A domain-specific language and backend for probabilistic programming, used by Turing.jl.
DynamicPPL is the part of Turing.jl that deals with defining, running, and manipulating models. DynamicPPL provides:
- General-purpose probabilistic programming with an intuitive syntax.
- The
@model
syntax and macro for easily specifying probabilistic generative models. - A tracing data-structure for tracking random variables in dynamic probabilistic models.
- A rich contextual dispatch system allowing for tailored behaviour during model execution.
- A user-friendly syntax for probabilistic queries.
Information on how to use the DynamicPPL frontend to build Bayesian models can be found on the Turing website. Tutorials explaining how to use the backend can be found alongside the documentation. More information can be found in our paper DynamicPPL: Stan-like Speed for Dynamic Probabilistic Models.

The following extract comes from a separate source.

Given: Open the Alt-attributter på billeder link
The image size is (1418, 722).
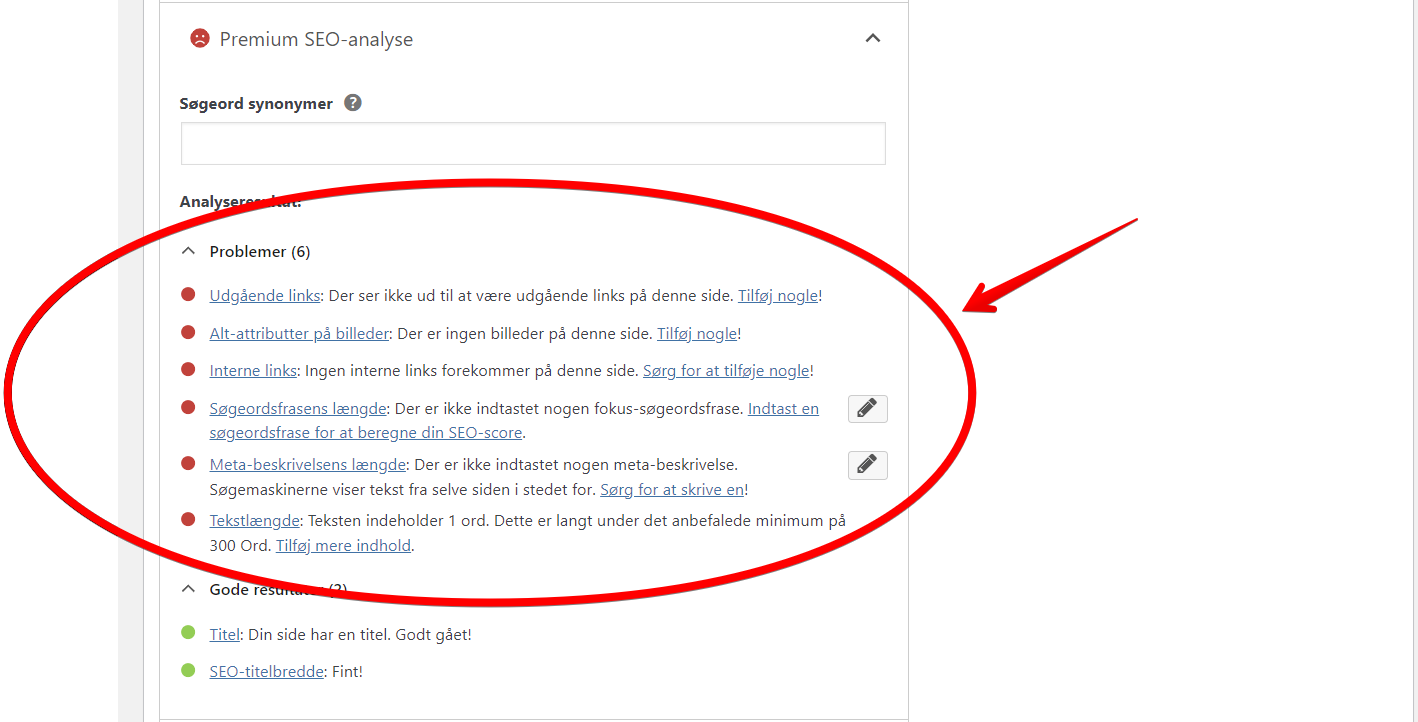Looking at the screenshot, I should pos(298,334).
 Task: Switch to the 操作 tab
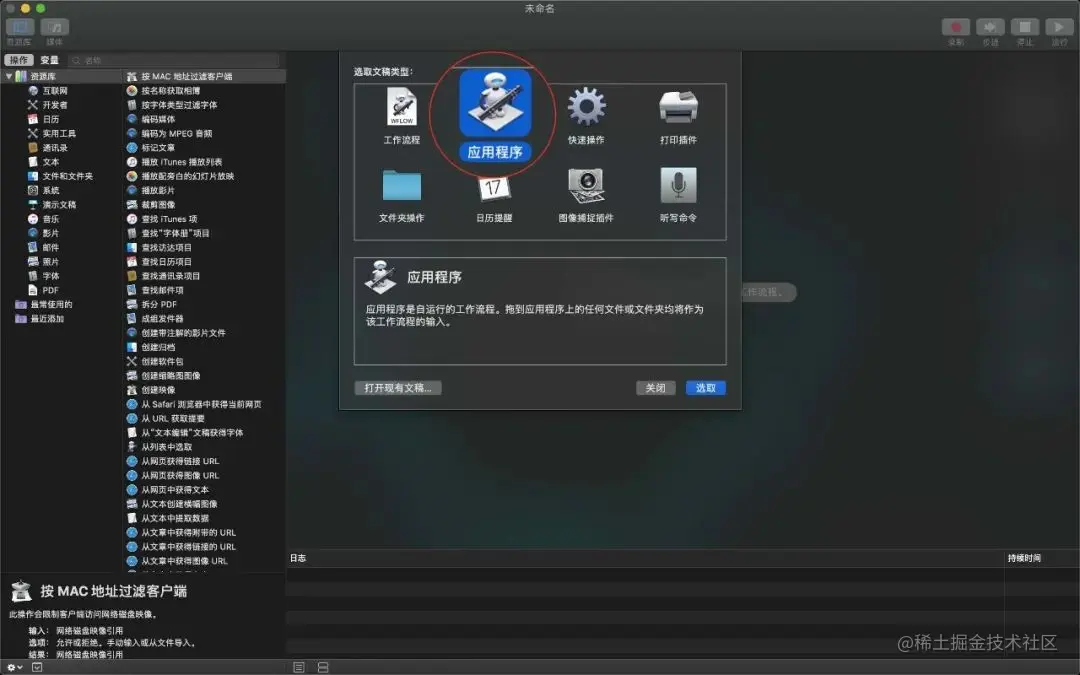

If you feel you have some relevant skills and are interested in contributing, please get in touch! You can find us in the #turing channel on the Julia Slack or Discourse. If you're having any problems, please open a Github issue, even if the problem seems small (like help figuring out an error message). Every issue you open helps us improve the library!
This project uses a merge queue for merging PRs. In this way, merge skew / semantic merge conflicts are prevented by testing the exact integration of pull requests before merging them.
When a PR is good enough for merging and has been approved by at least one reviewer, instead of merging immediately, it is added to the merge queue. If the CI tests pass, including downstream tests of Turing, the PR is merged into the main branch.